[Entries excerpted from a collection]
-=-=-=-=-
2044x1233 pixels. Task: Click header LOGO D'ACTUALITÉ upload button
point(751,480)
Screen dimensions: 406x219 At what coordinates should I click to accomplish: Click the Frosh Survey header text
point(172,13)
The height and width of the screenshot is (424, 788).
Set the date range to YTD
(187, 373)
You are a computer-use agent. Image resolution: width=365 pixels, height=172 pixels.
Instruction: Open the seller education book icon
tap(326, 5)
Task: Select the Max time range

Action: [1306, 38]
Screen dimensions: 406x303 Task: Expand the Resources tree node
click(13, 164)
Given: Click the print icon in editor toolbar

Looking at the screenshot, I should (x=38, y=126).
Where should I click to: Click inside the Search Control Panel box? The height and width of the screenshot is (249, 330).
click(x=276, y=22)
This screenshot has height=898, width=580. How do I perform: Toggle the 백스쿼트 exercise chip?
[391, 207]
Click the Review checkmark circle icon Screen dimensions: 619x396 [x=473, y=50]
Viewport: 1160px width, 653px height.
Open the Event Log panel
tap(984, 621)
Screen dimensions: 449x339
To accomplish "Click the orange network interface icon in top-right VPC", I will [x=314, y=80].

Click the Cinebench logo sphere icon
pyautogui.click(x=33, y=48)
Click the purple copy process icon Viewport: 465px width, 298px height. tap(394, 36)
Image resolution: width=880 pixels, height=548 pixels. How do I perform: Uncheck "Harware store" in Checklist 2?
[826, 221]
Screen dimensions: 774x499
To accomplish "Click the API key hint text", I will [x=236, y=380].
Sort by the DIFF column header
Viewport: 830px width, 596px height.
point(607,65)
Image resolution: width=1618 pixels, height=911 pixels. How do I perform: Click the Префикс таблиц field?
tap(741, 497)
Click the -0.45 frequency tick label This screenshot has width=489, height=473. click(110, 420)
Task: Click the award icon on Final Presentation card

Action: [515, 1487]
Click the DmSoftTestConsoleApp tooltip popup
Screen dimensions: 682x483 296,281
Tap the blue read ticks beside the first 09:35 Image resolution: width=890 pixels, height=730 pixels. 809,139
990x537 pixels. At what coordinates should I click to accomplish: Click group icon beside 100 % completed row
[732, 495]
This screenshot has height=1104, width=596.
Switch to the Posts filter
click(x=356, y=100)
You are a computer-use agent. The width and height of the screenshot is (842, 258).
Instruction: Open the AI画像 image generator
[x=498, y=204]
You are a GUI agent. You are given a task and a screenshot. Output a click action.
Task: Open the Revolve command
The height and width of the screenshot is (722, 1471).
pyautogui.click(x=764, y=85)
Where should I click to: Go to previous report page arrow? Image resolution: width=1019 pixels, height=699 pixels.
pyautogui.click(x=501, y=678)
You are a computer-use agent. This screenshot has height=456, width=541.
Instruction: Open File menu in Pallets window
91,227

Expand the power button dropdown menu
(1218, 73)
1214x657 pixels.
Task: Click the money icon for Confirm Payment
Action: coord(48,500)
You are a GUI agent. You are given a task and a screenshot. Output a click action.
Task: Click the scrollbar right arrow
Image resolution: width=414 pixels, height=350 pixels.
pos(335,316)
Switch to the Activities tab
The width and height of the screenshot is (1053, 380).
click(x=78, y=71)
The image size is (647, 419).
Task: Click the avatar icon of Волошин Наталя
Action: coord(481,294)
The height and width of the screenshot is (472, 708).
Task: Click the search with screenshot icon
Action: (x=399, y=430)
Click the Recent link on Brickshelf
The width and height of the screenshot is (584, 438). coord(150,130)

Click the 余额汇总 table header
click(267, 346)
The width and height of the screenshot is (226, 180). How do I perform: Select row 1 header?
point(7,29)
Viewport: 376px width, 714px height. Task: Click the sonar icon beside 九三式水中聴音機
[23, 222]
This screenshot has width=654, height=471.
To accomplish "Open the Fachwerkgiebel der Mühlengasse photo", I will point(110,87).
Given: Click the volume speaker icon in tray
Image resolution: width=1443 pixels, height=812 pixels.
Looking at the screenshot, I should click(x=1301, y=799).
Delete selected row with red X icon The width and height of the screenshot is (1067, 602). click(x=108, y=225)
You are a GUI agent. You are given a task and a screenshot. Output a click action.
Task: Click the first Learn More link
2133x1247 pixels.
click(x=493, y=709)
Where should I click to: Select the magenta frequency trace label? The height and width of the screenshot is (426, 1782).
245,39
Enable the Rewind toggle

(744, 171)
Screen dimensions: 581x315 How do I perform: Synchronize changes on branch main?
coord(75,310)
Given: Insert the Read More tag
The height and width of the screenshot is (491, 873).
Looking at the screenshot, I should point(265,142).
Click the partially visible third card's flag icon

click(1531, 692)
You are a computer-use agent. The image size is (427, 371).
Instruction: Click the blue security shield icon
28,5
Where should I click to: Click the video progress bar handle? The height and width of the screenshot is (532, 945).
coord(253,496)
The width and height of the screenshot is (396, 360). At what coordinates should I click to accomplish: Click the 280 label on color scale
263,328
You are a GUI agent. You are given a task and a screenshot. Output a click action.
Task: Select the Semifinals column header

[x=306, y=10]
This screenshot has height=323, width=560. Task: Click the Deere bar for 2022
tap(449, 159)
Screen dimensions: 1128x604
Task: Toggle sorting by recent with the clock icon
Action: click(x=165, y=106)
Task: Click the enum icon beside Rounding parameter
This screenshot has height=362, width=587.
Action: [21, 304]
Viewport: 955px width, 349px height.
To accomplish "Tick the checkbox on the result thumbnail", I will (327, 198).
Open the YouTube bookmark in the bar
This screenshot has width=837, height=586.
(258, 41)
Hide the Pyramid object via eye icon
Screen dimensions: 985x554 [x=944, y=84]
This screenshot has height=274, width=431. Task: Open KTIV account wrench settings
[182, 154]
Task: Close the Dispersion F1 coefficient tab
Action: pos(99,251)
-=-=-=-=-
Copy out the entries word for word, from the very first line through the line containing "point(172,13)", including that line.

2044x1233 pixels. Task: Click header LOGO D'ACTUALITÉ upload button
point(751,480)
Screen dimensions: 406x219 At what coordinates should I click to accomplish: Click the Frosh Survey header text
point(172,13)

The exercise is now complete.